_EXERCISE GOAL_:
Your output should be exactly the lines from the one containing "You are a GUI" through the final line of the records, both included, with every picture left out.

_PROVIDED RECORDS_:
::::
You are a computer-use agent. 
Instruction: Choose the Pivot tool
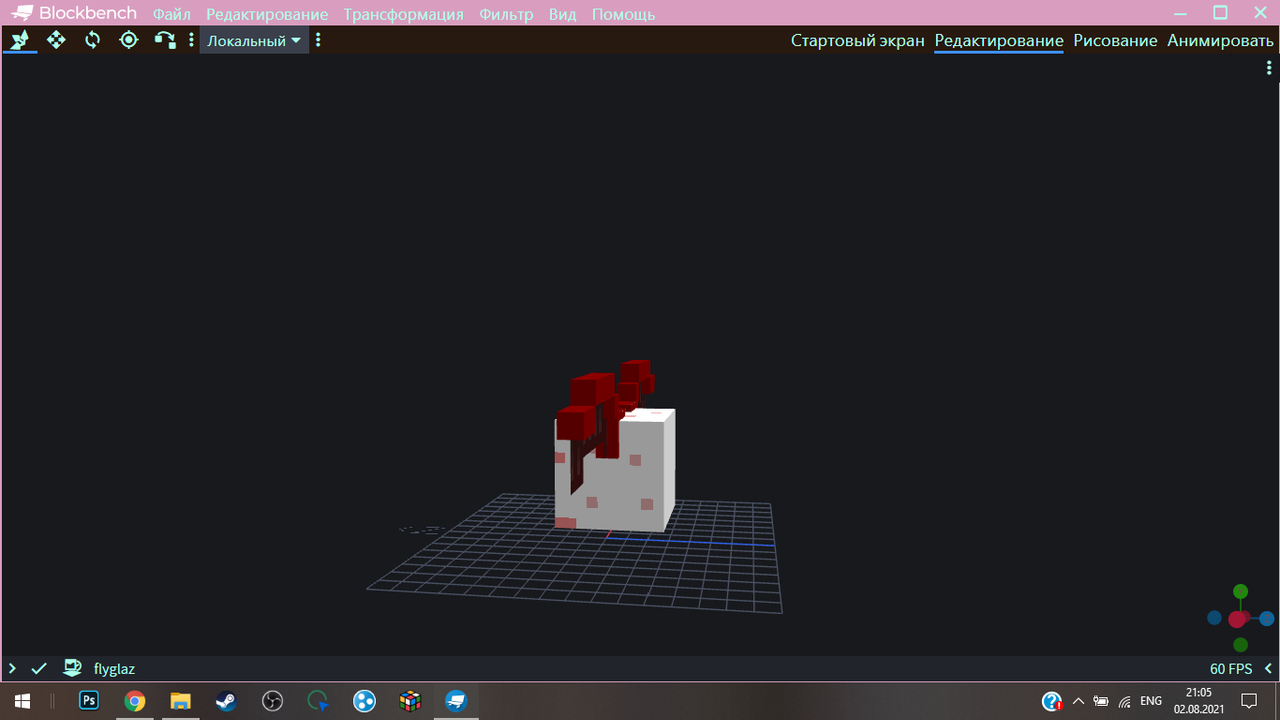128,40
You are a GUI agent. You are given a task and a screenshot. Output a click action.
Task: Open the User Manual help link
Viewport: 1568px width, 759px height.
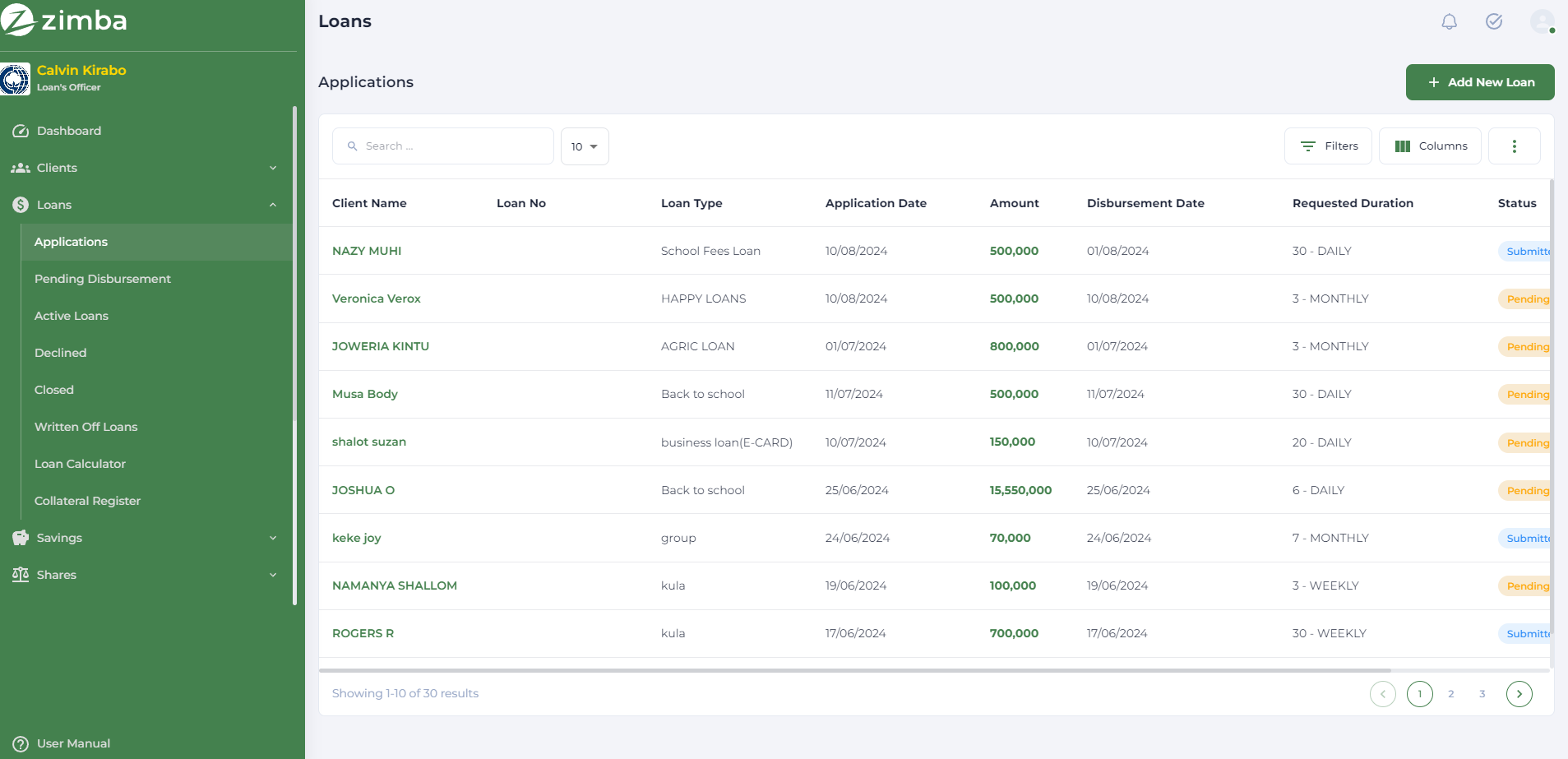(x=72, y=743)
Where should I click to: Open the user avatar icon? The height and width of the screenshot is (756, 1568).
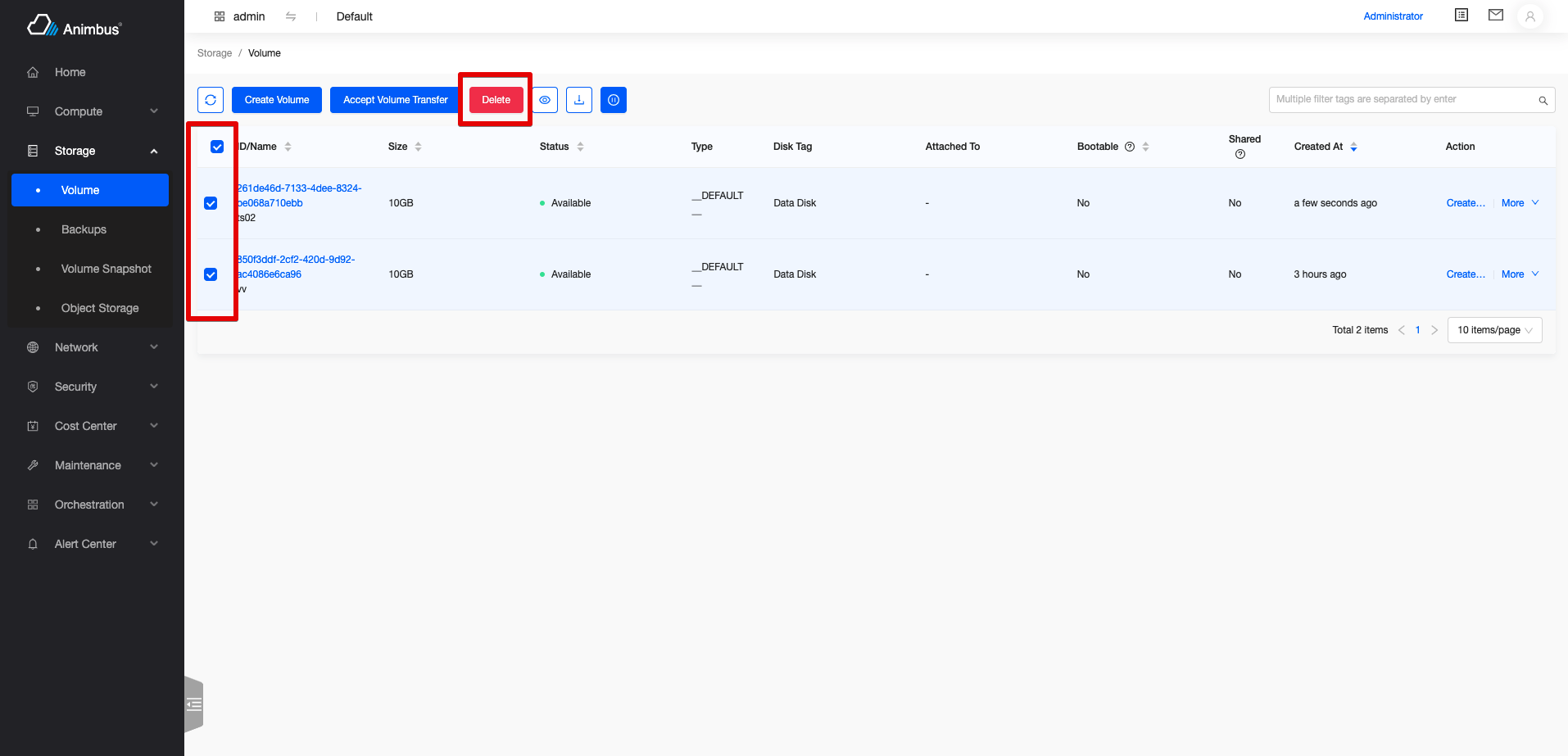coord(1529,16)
::::
_ANSWER SPACE_:
You are a GUI agent. You are given a task and a screenshot. Output a click action.
Task: Open the User Manual help link
Viewport: 1568px width, 759px height.
(x=72, y=743)
Where should I click to: Open the user avatar icon? The height and width of the screenshot is (756, 1568).
coord(1529,16)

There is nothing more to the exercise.